## What to produce
Please transcribe the data exactly, with nothing left out.

## Information supplied

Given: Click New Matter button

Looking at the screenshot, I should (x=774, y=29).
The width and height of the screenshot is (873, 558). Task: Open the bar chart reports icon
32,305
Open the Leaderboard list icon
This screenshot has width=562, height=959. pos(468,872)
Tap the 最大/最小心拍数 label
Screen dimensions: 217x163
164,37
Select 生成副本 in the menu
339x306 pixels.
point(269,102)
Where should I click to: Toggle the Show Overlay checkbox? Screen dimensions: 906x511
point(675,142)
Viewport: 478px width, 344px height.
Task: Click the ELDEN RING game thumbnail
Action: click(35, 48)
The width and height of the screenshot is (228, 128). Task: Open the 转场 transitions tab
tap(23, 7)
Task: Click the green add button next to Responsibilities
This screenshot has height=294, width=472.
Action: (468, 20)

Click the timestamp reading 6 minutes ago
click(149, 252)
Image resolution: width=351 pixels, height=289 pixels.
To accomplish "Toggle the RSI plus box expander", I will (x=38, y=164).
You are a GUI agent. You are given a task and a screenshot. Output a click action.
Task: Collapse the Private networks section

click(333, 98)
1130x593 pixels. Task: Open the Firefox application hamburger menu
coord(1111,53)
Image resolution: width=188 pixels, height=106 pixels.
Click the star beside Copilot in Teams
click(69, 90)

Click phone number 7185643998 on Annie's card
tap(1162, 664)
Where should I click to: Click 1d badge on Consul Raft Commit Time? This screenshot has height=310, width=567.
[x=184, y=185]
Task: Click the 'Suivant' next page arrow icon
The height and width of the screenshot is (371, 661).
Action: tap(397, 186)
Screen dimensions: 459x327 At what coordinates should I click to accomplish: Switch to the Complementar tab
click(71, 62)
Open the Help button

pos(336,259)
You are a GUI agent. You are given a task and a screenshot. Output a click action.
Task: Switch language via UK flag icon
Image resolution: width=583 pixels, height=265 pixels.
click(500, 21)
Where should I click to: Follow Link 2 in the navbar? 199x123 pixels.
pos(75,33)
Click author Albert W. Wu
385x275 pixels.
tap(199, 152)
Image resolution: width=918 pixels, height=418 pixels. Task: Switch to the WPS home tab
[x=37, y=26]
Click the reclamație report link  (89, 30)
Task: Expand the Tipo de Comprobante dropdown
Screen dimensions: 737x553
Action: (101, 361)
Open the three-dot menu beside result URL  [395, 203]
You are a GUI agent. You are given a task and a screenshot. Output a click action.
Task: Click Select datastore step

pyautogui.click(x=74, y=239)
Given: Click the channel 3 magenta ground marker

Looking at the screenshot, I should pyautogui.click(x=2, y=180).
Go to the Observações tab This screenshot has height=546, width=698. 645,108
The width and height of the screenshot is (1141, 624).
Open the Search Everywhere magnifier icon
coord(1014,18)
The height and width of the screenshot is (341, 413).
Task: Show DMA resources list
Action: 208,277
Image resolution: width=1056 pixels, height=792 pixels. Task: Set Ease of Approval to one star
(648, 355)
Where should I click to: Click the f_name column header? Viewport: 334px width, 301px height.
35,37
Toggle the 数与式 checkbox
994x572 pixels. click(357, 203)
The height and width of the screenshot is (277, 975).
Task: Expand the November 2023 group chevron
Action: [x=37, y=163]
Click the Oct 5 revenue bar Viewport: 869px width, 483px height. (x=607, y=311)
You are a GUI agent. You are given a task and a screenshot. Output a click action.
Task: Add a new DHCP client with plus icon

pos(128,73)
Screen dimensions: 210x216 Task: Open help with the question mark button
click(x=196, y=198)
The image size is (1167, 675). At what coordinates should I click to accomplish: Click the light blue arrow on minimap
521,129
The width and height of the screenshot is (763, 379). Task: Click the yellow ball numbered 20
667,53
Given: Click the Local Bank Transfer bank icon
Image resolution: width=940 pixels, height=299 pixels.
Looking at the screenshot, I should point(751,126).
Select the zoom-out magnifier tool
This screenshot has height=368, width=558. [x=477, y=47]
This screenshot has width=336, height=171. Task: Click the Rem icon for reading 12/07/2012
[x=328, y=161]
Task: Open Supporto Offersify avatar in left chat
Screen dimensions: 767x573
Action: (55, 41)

## Expected output
Given: Click New Matter button

Looking at the screenshot, I should (x=774, y=29).
The width and height of the screenshot is (873, 558). Task: Open the bar chart reports icon
32,305
Open the Leaderboard list icon
This screenshot has width=562, height=959. pos(468,872)
Tap the 最大/最小心拍数 label
Screen dimensions: 217x163
164,37
Select 生成副本 in the menu
339x306 pixels.
point(269,102)
Where should I click to: Toggle the Show Overlay checkbox? Screen dimensions: 906x511
point(675,142)
Viewport: 478px width, 344px height.
Task: Click the ELDEN RING game thumbnail
Action: click(35, 48)
The width and height of the screenshot is (228, 128). Task: Open the 转场 transitions tab
tap(23, 7)
Task: Click the green add button next to Responsibilities
This screenshot has height=294, width=472.
Action: (468, 20)

Click the timestamp reading 6 minutes ago
click(149, 252)
Image resolution: width=351 pixels, height=289 pixels.
To accomplish "Toggle the RSI plus box expander", I will (x=38, y=164).
You are a GUI agent. You are given a task and a screenshot. Output a click action.
Task: Collapse the Private networks section

click(333, 98)
1130x593 pixels. Task: Open the Firefox application hamburger menu
coord(1111,53)
Image resolution: width=188 pixels, height=106 pixels.
Click the star beside Copilot in Teams
click(69, 90)

Click phone number 7185643998 on Annie's card
tap(1162, 664)
Where should I click to: Click 1d badge on Consul Raft Commit Time? This screenshot has height=310, width=567.
[x=184, y=185]
Task: Click the 'Suivant' next page arrow icon
The height and width of the screenshot is (371, 661).
Action: tap(397, 186)
Screen dimensions: 459x327 At what coordinates should I click to accomplish: Switch to the Complementar tab
click(71, 62)
Open the Help button

pos(336,259)
You are a GUI agent. You are given a task and a screenshot. Output a click action.
Task: Switch language via UK flag icon
Image resolution: width=583 pixels, height=265 pixels.
click(500, 21)
Where should I click to: Follow Link 2 in the navbar? 199x123 pixels.
pos(75,33)
Click author Albert W. Wu
385x275 pixels.
tap(199, 152)
Image resolution: width=918 pixels, height=418 pixels. Task: Switch to the WPS home tab
[x=37, y=26]
Click the reclamație report link  (89, 30)
Task: Expand the Tipo de Comprobante dropdown
Screen dimensions: 737x553
Action: (101, 361)
Open the three-dot menu beside result URL  [395, 203]
You are a GUI agent. You are given a task and a screenshot. Output a click action.
Task: Click Select datastore step

pyautogui.click(x=74, y=239)
Given: Click the channel 3 magenta ground marker

Looking at the screenshot, I should pyautogui.click(x=2, y=180).
Go to the Observações tab This screenshot has height=546, width=698. 645,108
The width and height of the screenshot is (1141, 624).
Open the Search Everywhere magnifier icon
coord(1014,18)
The height and width of the screenshot is (341, 413).
Task: Show DMA resources list
Action: 208,277
Image resolution: width=1056 pixels, height=792 pixels. Task: Set Ease of Approval to one star
(648, 355)
Where should I click to: Click the f_name column header? Viewport: 334px width, 301px height.
35,37
Toggle the 数与式 checkbox
994x572 pixels. click(357, 203)
The height and width of the screenshot is (277, 975).
Task: Expand the November 2023 group chevron
Action: [x=37, y=163]
Click the Oct 5 revenue bar Viewport: 869px width, 483px height. (x=607, y=311)
You are a GUI agent. You are given a task and a screenshot. Output a click action.
Task: Add a new DHCP client with plus icon

pos(128,73)
Screen dimensions: 210x216 Task: Open help with the question mark button
click(x=196, y=198)
The image size is (1167, 675). At what coordinates should I click to accomplish: Click the light blue arrow on minimap
521,129
The width and height of the screenshot is (763, 379). Task: Click the yellow ball numbered 20
667,53
Given: Click the Local Bank Transfer bank icon
Image resolution: width=940 pixels, height=299 pixels.
Looking at the screenshot, I should point(751,126).
Select the zoom-out magnifier tool
This screenshot has height=368, width=558. [x=477, y=47]
This screenshot has width=336, height=171. Task: Click the Rem icon for reading 12/07/2012
[x=328, y=161]
Task: Open Supporto Offersify avatar in left chat
Screen dimensions: 767x573
Action: (55, 41)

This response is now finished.